== What you should do ==
Out of the listing below, copy every line that carries the string "agent".

== Data supplied ==

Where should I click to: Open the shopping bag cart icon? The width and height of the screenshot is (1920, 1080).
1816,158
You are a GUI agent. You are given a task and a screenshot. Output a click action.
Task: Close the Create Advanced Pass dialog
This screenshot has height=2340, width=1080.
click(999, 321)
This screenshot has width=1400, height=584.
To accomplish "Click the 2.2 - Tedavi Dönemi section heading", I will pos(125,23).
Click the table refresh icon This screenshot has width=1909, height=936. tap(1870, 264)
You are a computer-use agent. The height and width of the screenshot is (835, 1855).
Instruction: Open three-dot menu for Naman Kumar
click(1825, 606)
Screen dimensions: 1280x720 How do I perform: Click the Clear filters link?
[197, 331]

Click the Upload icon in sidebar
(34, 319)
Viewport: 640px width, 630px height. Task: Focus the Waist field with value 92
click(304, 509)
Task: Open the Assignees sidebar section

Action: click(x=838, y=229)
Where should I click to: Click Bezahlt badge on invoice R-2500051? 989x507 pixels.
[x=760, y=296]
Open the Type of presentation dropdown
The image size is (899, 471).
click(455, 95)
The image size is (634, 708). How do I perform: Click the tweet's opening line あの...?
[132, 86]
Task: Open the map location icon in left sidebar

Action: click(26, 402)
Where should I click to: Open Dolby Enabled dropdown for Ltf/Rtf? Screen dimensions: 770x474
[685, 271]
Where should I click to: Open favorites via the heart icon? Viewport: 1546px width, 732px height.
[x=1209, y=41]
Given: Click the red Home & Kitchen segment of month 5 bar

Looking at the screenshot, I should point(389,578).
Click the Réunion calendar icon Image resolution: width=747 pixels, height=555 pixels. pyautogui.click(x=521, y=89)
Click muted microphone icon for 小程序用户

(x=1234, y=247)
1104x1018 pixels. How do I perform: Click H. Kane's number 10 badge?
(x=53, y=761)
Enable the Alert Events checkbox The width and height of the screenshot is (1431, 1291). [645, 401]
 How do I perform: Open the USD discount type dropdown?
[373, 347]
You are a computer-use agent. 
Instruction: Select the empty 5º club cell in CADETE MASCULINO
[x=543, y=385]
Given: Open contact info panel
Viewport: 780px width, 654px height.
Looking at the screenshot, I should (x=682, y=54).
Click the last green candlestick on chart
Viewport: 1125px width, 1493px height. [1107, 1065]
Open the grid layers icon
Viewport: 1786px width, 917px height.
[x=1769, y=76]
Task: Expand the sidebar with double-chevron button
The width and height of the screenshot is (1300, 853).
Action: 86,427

== Result of this exercise ==
You are a GUI agent. You are given a task and a screenshot. Output a click action.
You are a computer-use agent. The height and width of the screenshot is (835, 1855).
You are a computer-use agent. 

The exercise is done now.